ASSIGNED TASK: Please print exactly the lines from the line containing "Screen dimensions: 1456x840" through the end of the data, no more, and keep pictures out of the copy.

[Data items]
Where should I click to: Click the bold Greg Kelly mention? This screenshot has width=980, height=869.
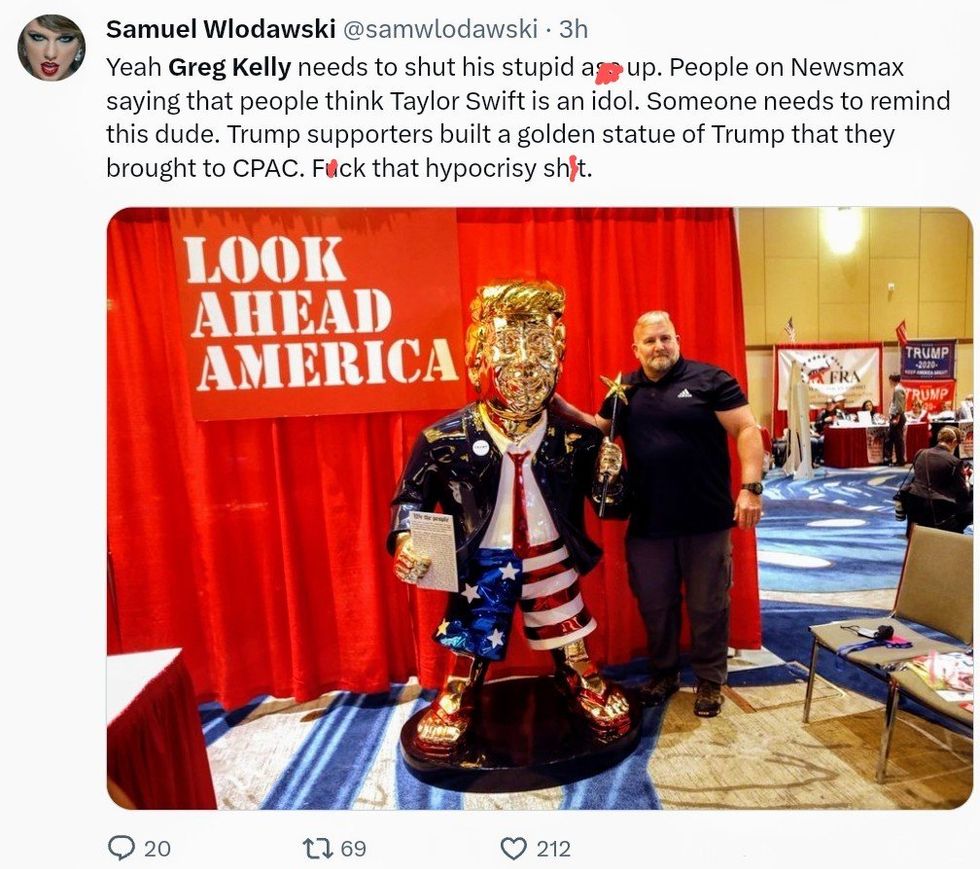tap(229, 67)
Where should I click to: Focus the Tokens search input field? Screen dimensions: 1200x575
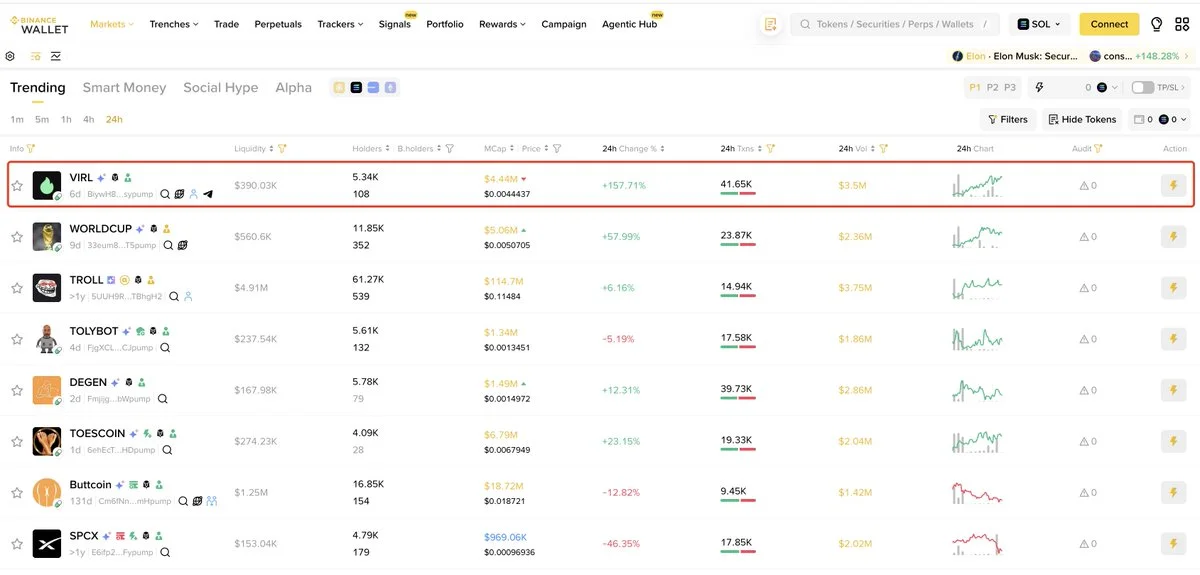click(895, 24)
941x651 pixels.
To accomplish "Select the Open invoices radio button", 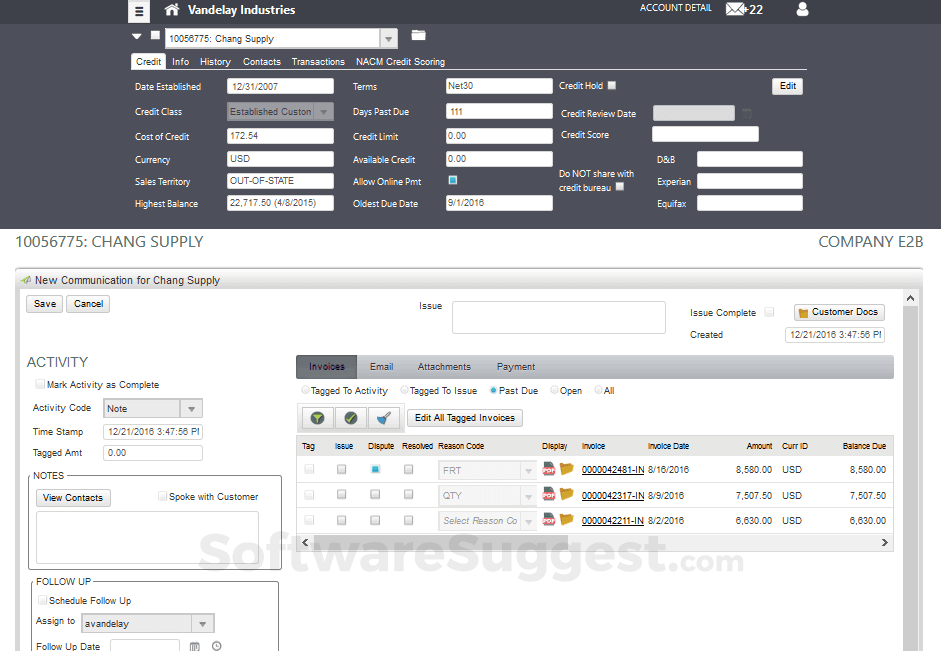I will 554,391.
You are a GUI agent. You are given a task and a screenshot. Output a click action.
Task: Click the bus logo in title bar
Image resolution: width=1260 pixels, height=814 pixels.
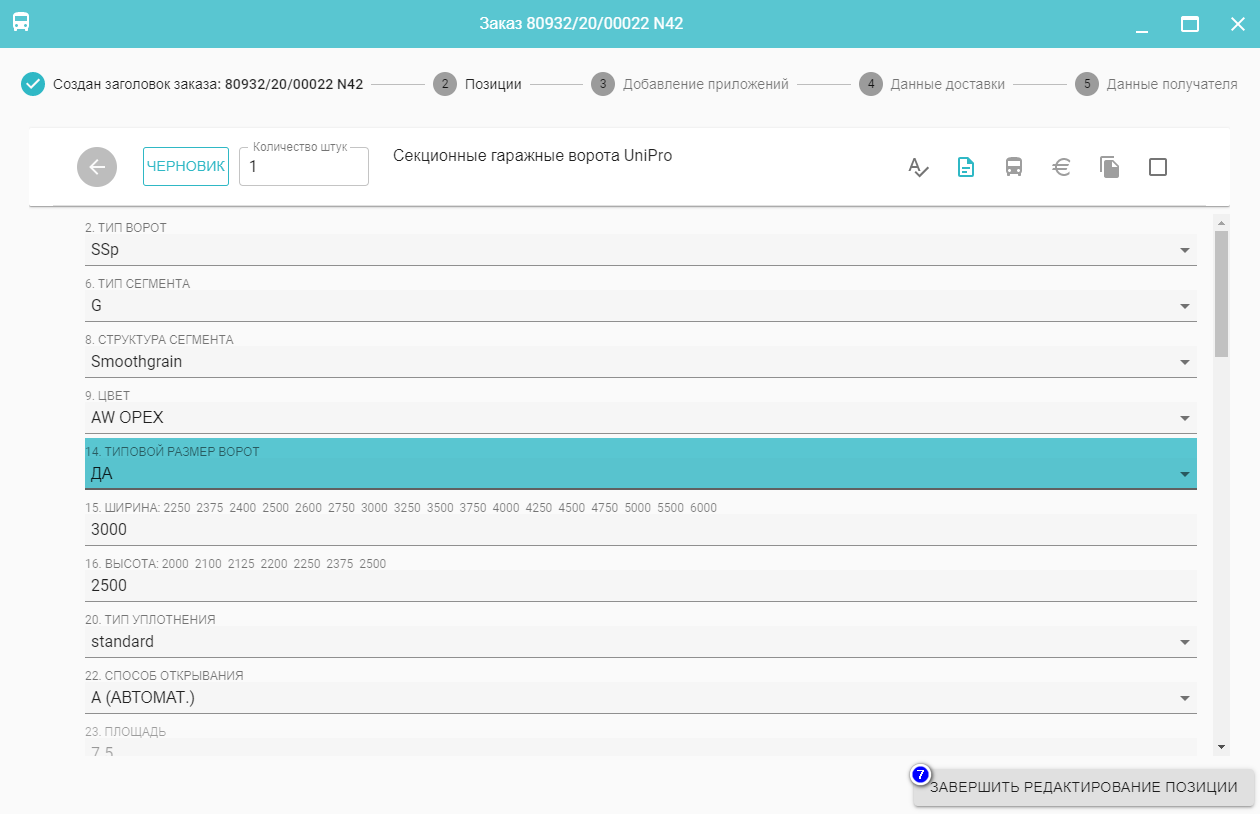pos(21,22)
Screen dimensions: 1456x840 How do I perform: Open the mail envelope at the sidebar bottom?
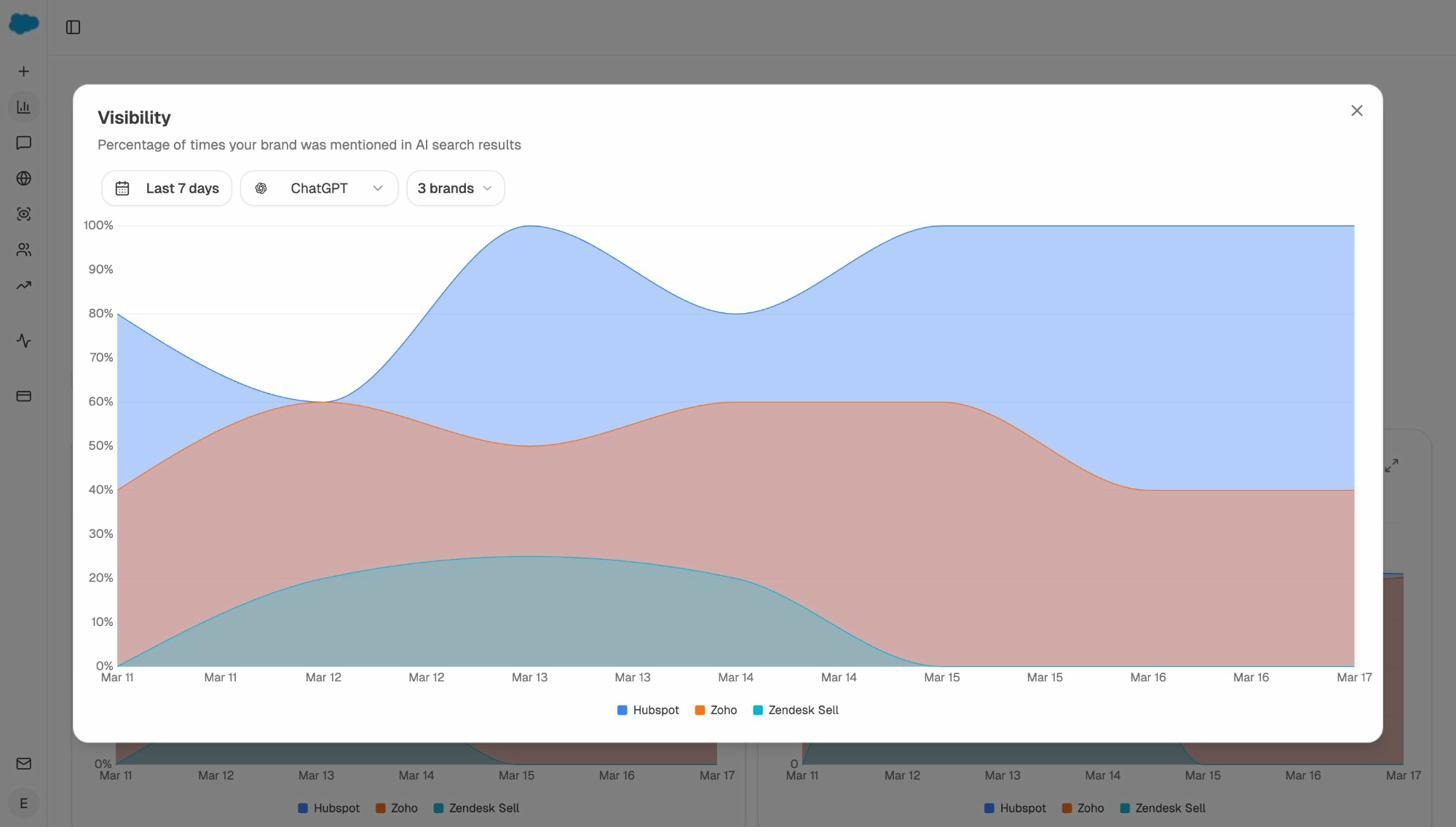(x=23, y=763)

SOLUTION TO THE PROBLEM:
Screen dimensions: 1456x840 How do I perform: Open the mail envelope at the sidebar bottom?
(x=23, y=763)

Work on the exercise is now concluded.